YOUR OBJECTIVE => Below are several records. Retype exactly those lines running from the one with "Viewport: 1135px width, 636px" through the one with "width=700. (x=241, y=406)", end lines included, and no others.

SUPPLIED MATERIAL =>
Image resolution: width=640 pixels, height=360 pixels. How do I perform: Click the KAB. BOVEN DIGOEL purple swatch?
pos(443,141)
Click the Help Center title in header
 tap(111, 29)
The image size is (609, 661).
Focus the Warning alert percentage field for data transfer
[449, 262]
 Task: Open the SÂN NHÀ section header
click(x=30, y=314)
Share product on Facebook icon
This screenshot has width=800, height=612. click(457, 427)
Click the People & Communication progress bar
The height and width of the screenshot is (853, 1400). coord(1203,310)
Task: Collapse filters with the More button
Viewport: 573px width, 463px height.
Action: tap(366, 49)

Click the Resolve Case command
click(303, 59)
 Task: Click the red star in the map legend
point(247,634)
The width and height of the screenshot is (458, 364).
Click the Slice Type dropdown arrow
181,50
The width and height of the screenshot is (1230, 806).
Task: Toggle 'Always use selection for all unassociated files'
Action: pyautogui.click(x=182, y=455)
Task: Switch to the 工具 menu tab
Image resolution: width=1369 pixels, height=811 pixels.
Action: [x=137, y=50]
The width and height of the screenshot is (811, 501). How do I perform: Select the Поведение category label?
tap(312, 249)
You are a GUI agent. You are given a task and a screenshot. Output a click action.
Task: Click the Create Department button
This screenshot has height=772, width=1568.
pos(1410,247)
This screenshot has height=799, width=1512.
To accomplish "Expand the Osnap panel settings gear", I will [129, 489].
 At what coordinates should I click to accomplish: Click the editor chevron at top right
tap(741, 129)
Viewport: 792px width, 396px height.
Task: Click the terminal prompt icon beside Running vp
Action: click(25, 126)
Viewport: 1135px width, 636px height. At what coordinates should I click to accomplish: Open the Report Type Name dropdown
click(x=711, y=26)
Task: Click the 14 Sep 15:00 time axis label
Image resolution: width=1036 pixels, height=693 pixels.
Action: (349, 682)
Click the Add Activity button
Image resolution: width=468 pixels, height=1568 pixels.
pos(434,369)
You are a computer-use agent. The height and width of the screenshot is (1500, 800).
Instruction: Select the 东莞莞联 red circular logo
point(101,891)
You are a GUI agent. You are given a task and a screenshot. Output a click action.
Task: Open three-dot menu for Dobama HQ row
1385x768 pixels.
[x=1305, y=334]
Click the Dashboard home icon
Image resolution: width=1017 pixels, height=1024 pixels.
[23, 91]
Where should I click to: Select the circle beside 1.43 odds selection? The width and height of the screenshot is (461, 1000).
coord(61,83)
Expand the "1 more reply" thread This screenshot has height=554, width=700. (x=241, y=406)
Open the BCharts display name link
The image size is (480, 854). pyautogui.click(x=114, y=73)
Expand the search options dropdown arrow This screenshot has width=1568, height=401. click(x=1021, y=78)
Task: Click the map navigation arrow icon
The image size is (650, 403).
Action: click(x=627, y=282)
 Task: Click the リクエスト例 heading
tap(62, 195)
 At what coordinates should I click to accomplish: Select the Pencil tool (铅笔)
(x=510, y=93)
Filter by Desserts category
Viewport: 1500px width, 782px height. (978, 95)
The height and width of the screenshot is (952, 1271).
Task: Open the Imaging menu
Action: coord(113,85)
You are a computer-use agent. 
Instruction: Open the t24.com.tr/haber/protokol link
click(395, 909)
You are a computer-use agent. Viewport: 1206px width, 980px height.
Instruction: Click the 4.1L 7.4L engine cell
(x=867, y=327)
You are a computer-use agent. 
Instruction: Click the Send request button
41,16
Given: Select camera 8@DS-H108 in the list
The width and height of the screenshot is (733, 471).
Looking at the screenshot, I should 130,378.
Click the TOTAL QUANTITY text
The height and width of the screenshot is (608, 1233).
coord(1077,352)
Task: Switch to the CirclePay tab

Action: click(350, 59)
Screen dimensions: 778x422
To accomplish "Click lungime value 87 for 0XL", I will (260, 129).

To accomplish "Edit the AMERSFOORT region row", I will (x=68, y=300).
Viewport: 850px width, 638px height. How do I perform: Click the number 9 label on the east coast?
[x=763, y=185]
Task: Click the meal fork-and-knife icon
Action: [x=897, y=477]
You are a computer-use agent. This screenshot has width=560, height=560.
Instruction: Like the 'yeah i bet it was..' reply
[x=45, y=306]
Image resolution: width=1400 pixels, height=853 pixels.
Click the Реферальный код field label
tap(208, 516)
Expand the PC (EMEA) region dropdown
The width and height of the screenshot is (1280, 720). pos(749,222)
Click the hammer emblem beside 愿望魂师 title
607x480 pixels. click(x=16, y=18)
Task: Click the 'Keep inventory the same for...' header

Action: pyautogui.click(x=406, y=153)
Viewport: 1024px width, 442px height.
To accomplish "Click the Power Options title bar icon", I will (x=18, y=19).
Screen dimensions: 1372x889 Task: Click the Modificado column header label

EXERCISE ANSWER =>
Viewport: 1135px width, 636px height. At what coordinates should I click to accomplish: Open the Report Type Name dropdown
click(x=711, y=26)
Task: Click the 14 Sep 15:00 time axis label
Image resolution: width=1036 pixels, height=693 pixels.
Action: (349, 682)
Click the Add Activity button
Image resolution: width=468 pixels, height=1568 pixels.
pos(434,369)
You are a computer-use agent. The height and width of the screenshot is (1500, 800).
Instruction: Select the 东莞莞联 red circular logo
point(101,891)
You are a GUI agent. You are given a task and a screenshot. Output a click action.
Task: Open three-dot menu for Dobama HQ row
1385x768 pixels.
[x=1305, y=334]
Click the Dashboard home icon
Image resolution: width=1017 pixels, height=1024 pixels.
[23, 91]
Where should I click to: Select the circle beside 1.43 odds selection? The width and height of the screenshot is (461, 1000).
coord(61,83)
Expand the "1 more reply" thread This screenshot has height=554, width=700. (x=241, y=406)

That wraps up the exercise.